Geoff Whaley, who has motor neurone disease, is set to die at the clinic in Zurich, Switzerland today

In a letter to the Government, Mr Whaley asked MPs to reconsider the law on assisted suicide


Mr Whaley wrote to MPs: ‘On Thursday 7 February 2019, I will have taken medication that will end my life, surrounded by my wife, Ann, my children, Alix and Dominic, and a couple of my dearest friends at the Dignitas facility in Switzerland. With their love and support I have been able to fulfil my final wish: to be in control of my end, rather than endure the immense suffering motor neurone disease had in store for me’

Mr and Mrs Whaley on their wedding day. Ann, was interviewed under caution and warned she faces 14 years in prison for helping her husband to die

The law on assisted suicide in the UK 

Under English law it is illegal to provide information, advice, support or assistance to anyone intending to take their own life. 

Family and loved ones who travel with a patient to Dignitas and are present during the process face the risk of prosecution and up to 14 years in prison when they return to the UK. 

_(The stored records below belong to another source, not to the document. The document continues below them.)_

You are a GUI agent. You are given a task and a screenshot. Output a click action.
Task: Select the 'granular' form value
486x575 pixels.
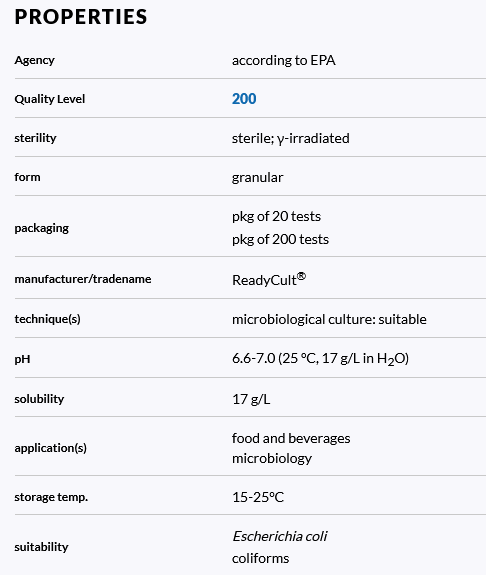pyautogui.click(x=257, y=177)
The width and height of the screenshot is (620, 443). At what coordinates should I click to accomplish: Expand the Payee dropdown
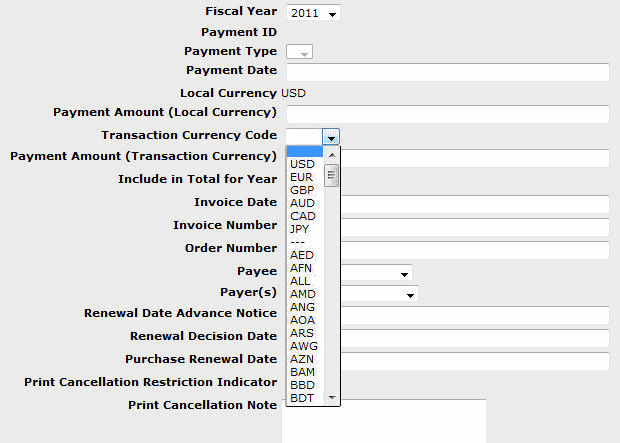pyautogui.click(x=404, y=273)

Patients travelling to Dignitas also need to be sufficiently healthy to travel from the UK to Switzerland, something that can quickly be robbed from patients with degenerative illnesses.

In May 2018, Dignitas confirmed the 394th person from the UK had died in its clinic. 

Campaign group Dignity In Dying estimates that every eight days a Briton makes the journey to Dignitas.

Care Not Killing, an alliance of organisations and individuals opposed to a relaxation in assisted dying and euthanasia laws, estimates 273 Britons have travelled abroad for assisted suicide in the last 13 years. 

Father-of-two Mr Whaley was diagnosed with motor neurone disease two years ago and in December doctors told him that he had six to nine months left. 

He and his wife had their last meal together at a hotel in Zurich, with their two adopted children, Alix and Dominic. 

Mr Whaley has left letters for his four grandchildren, aged four to 17.

Mrs Whaley booked the flights to Switzerland and a hotel because her husband can no longer use his hands. 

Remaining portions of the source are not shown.